Sitagliptin reduces cytokine-induced β-cell apoptosis in prediabetes: A six-month interventional study

Objective

Islet inflammation, initiated by macrophage infiltration, which activates nuclear factor-kappa B (NF-κB), plays a crucial role in the early stage of diabetes. The study aimed to assess how initial treatment with sitagliptin affects inflammation-driven β-cell apoptosis by measuring plasma levels of Fas, Fas Ligand (Fas-L), and Interleukin-1β (IL-1β) in prediabetes.

Patients and methods

This prospective interventional study included 56 treatment-naïve patients with impaired fasting glucose (IFG). Participants received either 50 mg sitagliptin twice daily or 100 mg sitagliptin once daily for 6 months. Plasma levels of inflammatory apoptotic markers (Fas, Fas-L, and IL-1β) were measured by ELISA at baseline and after 6 months of treatment. Wilcoxon signed-rank test was used to evaluate changes in biomarker levels. Hierarchical multiple regression analysis was conducted to identify predictors associated with improved β-cell function, as assessed by HOMA-B.

Results

After 24 weeks of treatment, significant reductions were observed in plasma levels of Fas, Fas-L, and IL-1β (p < 0.001). Glycemic parameters also improved significantly (p < 0.001).
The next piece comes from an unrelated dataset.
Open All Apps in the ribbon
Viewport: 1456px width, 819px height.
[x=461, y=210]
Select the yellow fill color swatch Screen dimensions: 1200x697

Regression analysis levels were strong negative predictors of HOMA-B (R² = 29.8 %, p < 0.001) and remained significantly associated with improved HOMA-B after treatment (R² = 73.8 %, p = 0.000), with additional contribution from IL-1β.

Conclusion

Sitagliptin demonstrates promising therapeutic effects in prediabetes by reducing inflammation-induced β-cell apoptosis. Its potential to suppress pro-apoptotic cytokines underscores its role as an early therapeutic approach.